名も無き坊主&龍ノ王(戦場の曼珠沙華) 死闘版

 山程もある巨大な鬼。顔が三つに腕が四本と、まるで仏のような姿をしていた。

 然しそのうちの一本の先に、錫杖を持った彼がいた。大きいせいで動きは遅い、蚊を捕まえるように他の手が迫ってくる。

 だっと駆け出し、赤黒い腕の上を走る。懐から一枚札を取り出した。落ちる覚悟で一際大きく足を踏み出し、首に目掛けて投げた。

 右足が宙に浮く。結界でどうにか衝撃を和らげられたらいいが⋯⋯そう落ちていく視界に札がほんのり光っているのを確認した。刹那、どんっと横からぶつかられ、思わず口を開いた。

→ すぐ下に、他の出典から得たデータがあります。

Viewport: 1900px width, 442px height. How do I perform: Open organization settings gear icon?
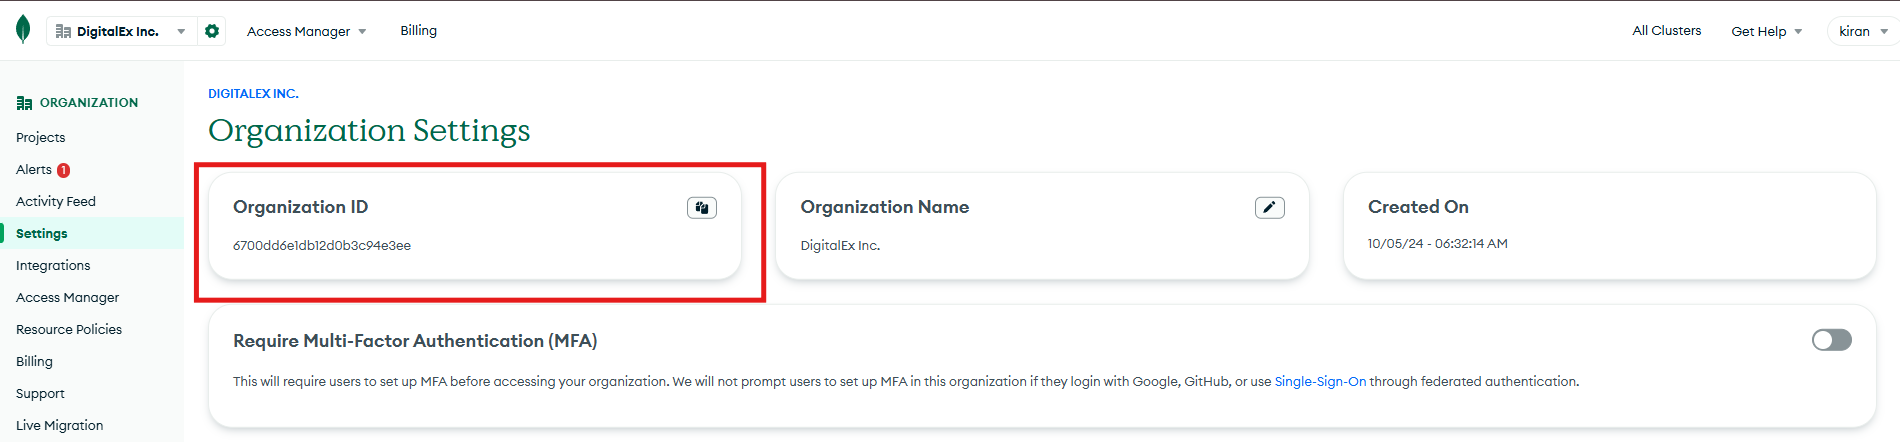tap(212, 31)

 反射的に手が緩み、錫杖が地面に吸い込まれる。坊主は咳き込みつつも相手の肩に手を置き、睨みつけた。

 横から飛び出してきたのは人間と鬼が混ざったような風貌の老人で、この城の重鎮として活躍していた武将の一人だ。恐らく巨大な鬼、殿に札を貼った場面を見たのだろう、舌打ちをかまし相手の角を掴んだ。

 既に両手には物理的に妖怪を殴る事が出来る札を貼っており、拳を引くと硬いこめかみに向かって何度も殴りつけた。だがぐんっと向きが変わる。視界に空が見えた。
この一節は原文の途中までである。